··· Selected extract ···

Learn More About International Ski School With Paul Hanlon

We spoke with Paul Hanlon to learn more about what it's like to operate an international Ski School. As a lifelong skier that has had the opportunity to test the powder around the world, we loved learning more about his experience abroad in the industry.

 Founder, Michael Stocker, skiing with Paul Hanlon and Peter Richer. 

Founder, Michael Stocker, skiing with Paul Hanlon and Peter Richer. 

How long have you been skiing/instructing?

Paul: I have been a ski instructor for the past 9 years, but the first 3 years was on a part-time basis, while I was studying at university. I started skiing when I was 9 in Andorra, with my family and I skied around one to two weeks per season in Europe growing up.

What is your favorite ski destination?

Typically, in autumn Hokkaido is hit by typhoons, which often knock down trees etc. This can often make the woodland terrain feel completely different year after year.

Paul: This is a hard question! Engelberg in Switzerland certainly has some of the best terrain I’ve ever skied, however with 500-600 inches of snow falling in Hokkaido every season, it’s hard not to love skiing here in Japan.

··· Information shown ···

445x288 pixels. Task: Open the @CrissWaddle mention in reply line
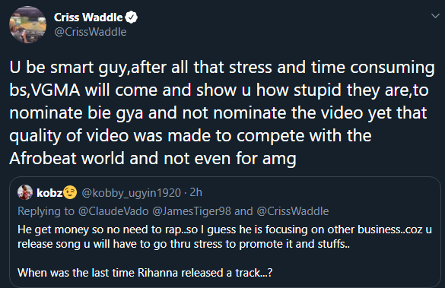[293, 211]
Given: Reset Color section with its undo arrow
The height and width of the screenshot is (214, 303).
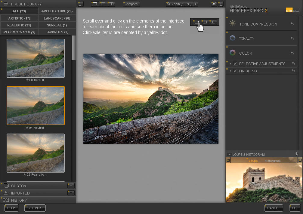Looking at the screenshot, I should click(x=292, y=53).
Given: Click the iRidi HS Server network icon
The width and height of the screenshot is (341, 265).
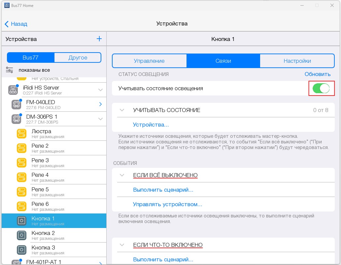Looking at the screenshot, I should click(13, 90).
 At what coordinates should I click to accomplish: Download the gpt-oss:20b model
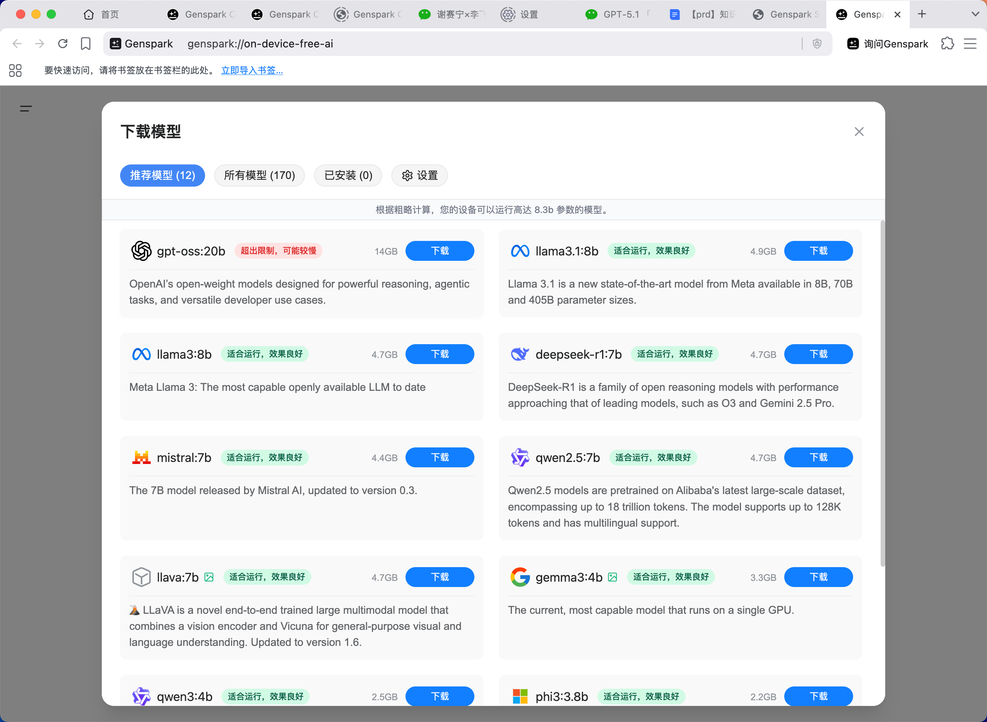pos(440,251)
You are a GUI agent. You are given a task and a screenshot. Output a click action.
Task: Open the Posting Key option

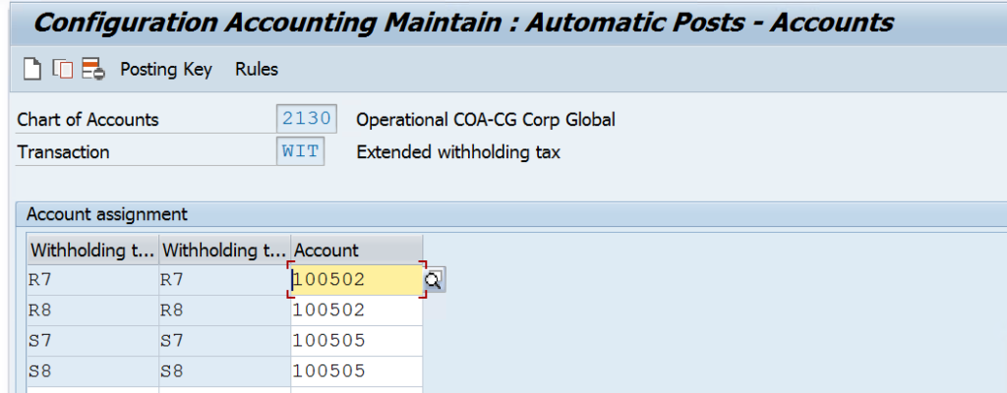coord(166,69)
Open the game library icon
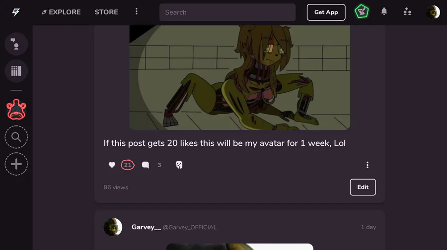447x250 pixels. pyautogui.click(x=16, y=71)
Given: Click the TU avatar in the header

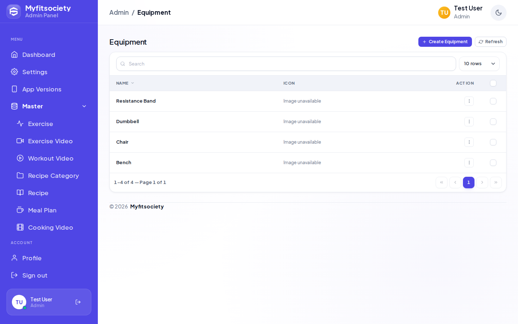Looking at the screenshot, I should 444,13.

···

What you need to do → List every person named in the ski school interview. The records are material separate from the ski school interview.

Solved exercise → Paul Hanlon, Michael Stocker, Peter Richer